June is the traditional month for weddings. If you're planning to get married this month, or if you know someone who is planning to get married, I offer congratulations. I hope you get lots of wedding presents, enjoy a beautiful wedding and a delightful honeymoon. But more than anything else, I want you to have a rewarding marriage. Too many people invest enormous energy in wedding plans and very little energy in marriage plans. I'm hoping the sweetness in your marriage lasts far beyond the honeymoon. That's the subject of this week's feature article.

KEEPING THE FLAVOR IN MARRIAGE

by Norman Bales
As far as I'm concerned the fellow who invented chewing gum created a product that comes close to being entirely useless. It gives me sore jaws; I can't find a place to get rid of the stuff; and the flavor doesn't last very long. It does have one practical advantage. If you chew vigorously enough on an airplane flight, it will keep your ears from popping. I chew gum only on plane flights and when I do I pop the stuff in my mouth just as the plane leaves the runway hoping that the pilot will gain altitude before the flavor runs out, whereupon I discard the used portion in the little bag supplied for those who suffer from air sickness.

When I look at the divorce rate in society, I think a lot of folks are treating marriage the way I treat chewing gum. When the flavor is gone, they tire of their partner and start looking for a way of getting rid of the person they took for "better or worse, till death do us part."

Marriage does not have to grow stale with the passing of the years. You have to work at it, but you can keep excitement growing in a marriage for twenty, thirty even fifty years or more. Those married couples who keep the flavor in their marriage are those who keep appreciation alive.

In one of his Lake Wobegon monologues, humorist Garrison Keillor describes a long married fictional couple at the dinner table. The husband consumes a generous portion of his wife's latest culinary efforts (which is the same dish she has prepared during their forty plus years of marriage) and says tenderly, "That's the best you've ever done." Appreciation keeps the flavor in this kind of marriage.

So many marriages go sour because married couples focus on the negatives. The flavor goes out of the marriage by the end of the honeymoon, because the newlyweds begin to recognize each other's faults and they settle into a pattern of complaining, criticizing and fault finding.

But when married couples treat one another with thoughtful consideration, with genuine expressions of praise, the flavor stays in and nobody wants to discard that kind of relationship. The apostle Paul wrote, "Do not let any unwholesome talk come out of your mouths, but only what is helpful for building others up according to their needs, that it may benefit those who listen." (Ephesians 4:29). People who practice that principle in marriage never lose the flavor.

THOUGHTFUL QUOTES FROM OTHERS CONCERNING MARRIAGE

"If it is the job of a church to bond couples for life, it has to provide more help before and after." - Michael McManus.

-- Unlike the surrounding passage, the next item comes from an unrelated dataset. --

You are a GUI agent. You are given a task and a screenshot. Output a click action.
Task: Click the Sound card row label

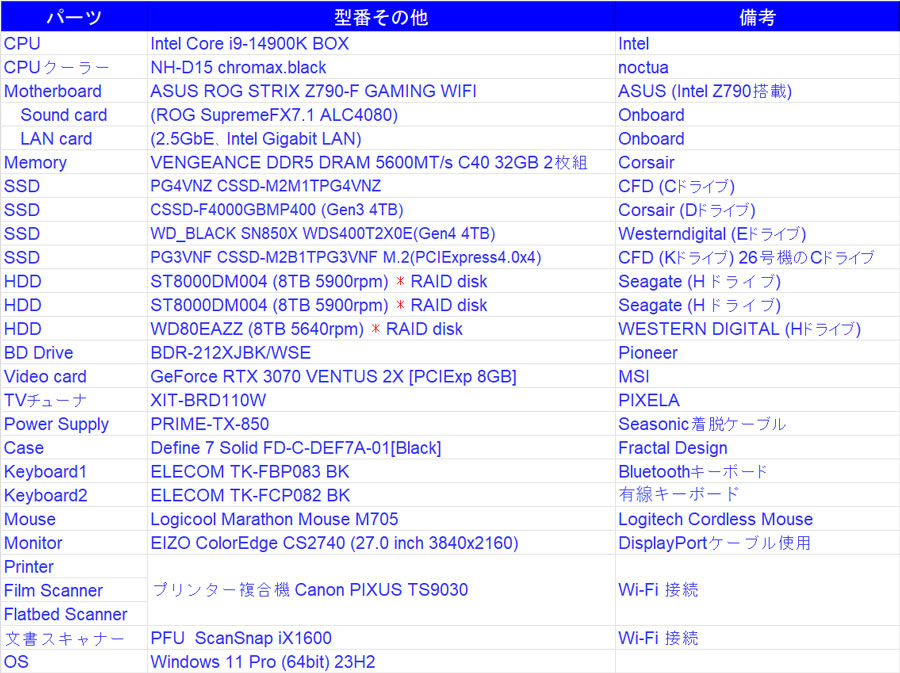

"One of the cardinal sins in marriage is to be a bore. Are you still telling the same dumb jokes that you told when you two were dating? Do you walk around in sweatshirts or an old smock, with your hair in rollers?" - James Becherer.

"Don't decide your marriage is hopelessly dull until you make yourself as pleasing as possible and give your marriage partner a chance to please you. - Ruth Millet

"Selfishness is the greatest single enemy of a happy marriage." - Paul Faulkner

A GAME FOR MARRIED COUPLES

Several years ago, Dr. A. Jack Turner, a psychologist, invented a game to enhance marital happiness. He called it, "Catch Your Spouse Doing Something Good Today." Here's how it works. Husbands and wives commit themselves to write down at least one thing the other spouse does that gives pleasure. The exercise is done every day. If you recognize something your spouse has done to please you, then you feel more inclined to please your spouse.